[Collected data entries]
┄┄┄┄┄┄┄┄┄┄┄┄┄┄┄┄┄┄┄┄

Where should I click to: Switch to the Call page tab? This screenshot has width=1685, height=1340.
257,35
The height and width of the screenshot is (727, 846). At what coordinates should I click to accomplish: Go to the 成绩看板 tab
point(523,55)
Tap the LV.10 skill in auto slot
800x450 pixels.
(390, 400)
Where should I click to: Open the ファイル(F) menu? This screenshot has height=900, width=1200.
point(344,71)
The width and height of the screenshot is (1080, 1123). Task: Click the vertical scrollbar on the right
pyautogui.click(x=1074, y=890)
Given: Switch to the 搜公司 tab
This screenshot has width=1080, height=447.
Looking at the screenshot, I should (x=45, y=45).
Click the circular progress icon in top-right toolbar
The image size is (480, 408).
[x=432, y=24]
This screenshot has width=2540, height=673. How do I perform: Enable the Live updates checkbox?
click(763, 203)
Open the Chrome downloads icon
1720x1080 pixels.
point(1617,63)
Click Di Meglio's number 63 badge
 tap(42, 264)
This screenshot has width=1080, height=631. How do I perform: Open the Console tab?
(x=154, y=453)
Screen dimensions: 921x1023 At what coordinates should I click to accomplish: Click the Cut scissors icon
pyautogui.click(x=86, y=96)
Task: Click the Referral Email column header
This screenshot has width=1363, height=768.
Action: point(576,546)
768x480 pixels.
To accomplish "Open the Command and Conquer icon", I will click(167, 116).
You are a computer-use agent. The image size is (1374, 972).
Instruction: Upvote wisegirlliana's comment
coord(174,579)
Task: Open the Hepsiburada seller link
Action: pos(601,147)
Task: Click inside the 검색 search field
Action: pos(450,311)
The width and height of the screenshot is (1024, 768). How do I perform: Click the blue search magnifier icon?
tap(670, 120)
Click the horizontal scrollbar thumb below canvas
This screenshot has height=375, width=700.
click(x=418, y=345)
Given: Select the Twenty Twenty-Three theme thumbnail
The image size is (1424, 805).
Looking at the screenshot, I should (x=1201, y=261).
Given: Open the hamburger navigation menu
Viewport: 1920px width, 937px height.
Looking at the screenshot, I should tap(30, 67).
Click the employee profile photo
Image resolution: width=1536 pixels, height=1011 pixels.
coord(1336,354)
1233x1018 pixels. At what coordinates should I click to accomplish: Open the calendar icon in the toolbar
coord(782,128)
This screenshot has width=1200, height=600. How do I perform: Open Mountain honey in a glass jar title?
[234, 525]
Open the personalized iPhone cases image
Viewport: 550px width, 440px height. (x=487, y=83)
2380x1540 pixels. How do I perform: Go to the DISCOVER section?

┄┄┄┄┄┄┄┄┄┄┄┄┄┄┄┄┄┄┄┄

--- Exercise description ---
Would you please reproduce the records above exactly, only from their first line through the line holding "Given: Switch to the 搜公司 tab", with both ends included?

--- Written solution ---
Where should I click to: Switch to the Call page tab? This screenshot has width=1685, height=1340.
257,35
The height and width of the screenshot is (727, 846). At what coordinates should I click to accomplish: Go to the 成绩看板 tab
point(523,55)
Tap the LV.10 skill in auto slot
800x450 pixels.
(390, 400)
Where should I click to: Open the ファイル(F) menu? This screenshot has height=900, width=1200.
point(344,71)
The width and height of the screenshot is (1080, 1123). Task: Click the vertical scrollbar on the right
pyautogui.click(x=1074, y=890)
Given: Switch to the 搜公司 tab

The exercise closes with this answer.